Le Cadre permanent de concertation (CPC) a tenu, le jeudi 19 février 2026, sa 25ᵉ session, marquant ainsi sa toute première réunion de l’année. Au cœur des échanges : la Commission électorale nationale indépendante (CENI) et la participation des candidats indépendants aux élections dans un régime parlementaire.
Cette session, en effet, a également permis d’inscrire à l’ordre du jour la révision de l’arrêté portant création du CPC ainsi que de son règlement intérieur. Mais également surtout la réflexion sur le fonctionnement et l’avenir de la CENI.
Pour structurer les travaux et formuler des propositions concrètes, trois groupes de travail ont été mis en place.
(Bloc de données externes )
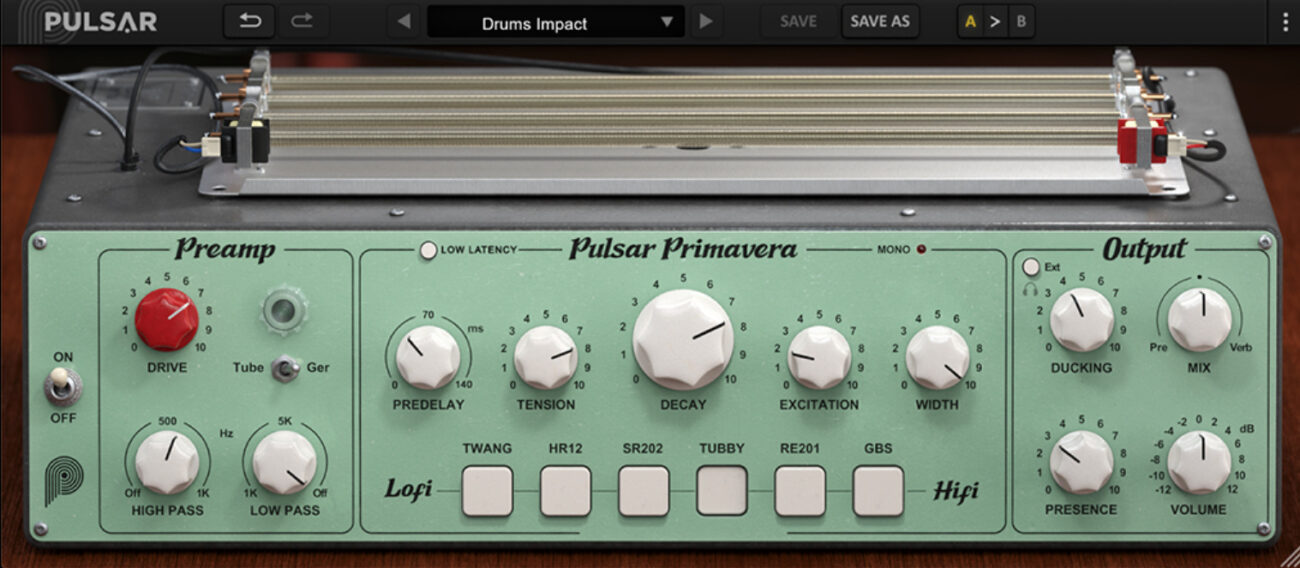Open the three-dot options menu

[1285, 21]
Le premier est chargé d’examiner les contours et l’évolution possible de la CENI. « La CENI devrait-elle demeurer strictement politique ? Devrait-elle évoluer vers un autre modèle ? Sommes-nous satisfaits de son fonctionnement actuel ? Faut-il proposer autre chose ? », s’est interrogé Me Mohamed Tchassona-Traoré, président du CPC.
Le deuxième groupe planchera sur le fonctionnement même du Cadre permanent de concertation. Il s’agira d’évaluer si l’instance répond aux attentes des citoyens et d’identifier les améliorations nécessaires.
Quant au troisième groupe, il se penchera sur la question sensible de la participation des candidats indépendants aux élections nationales dans un régime parlementaire, par essence fondé sur les partis politiques.
Les groupes disposent d’un délai jusqu’à lundi prochain pour transmettre au ministère en charge de l’Administration territoriale, la composition de leurs bureaux. Le 27 mars 2026 est fixé comme échéance pour le dépôt des conclusions issues de leurs réflexions.
À travers cette nouvelle session, le CPC entend ainsi relancer le débat sur les mécanismes électoraux et le fonctionnement du système politique, dans un contexte de réformes institutionnelles.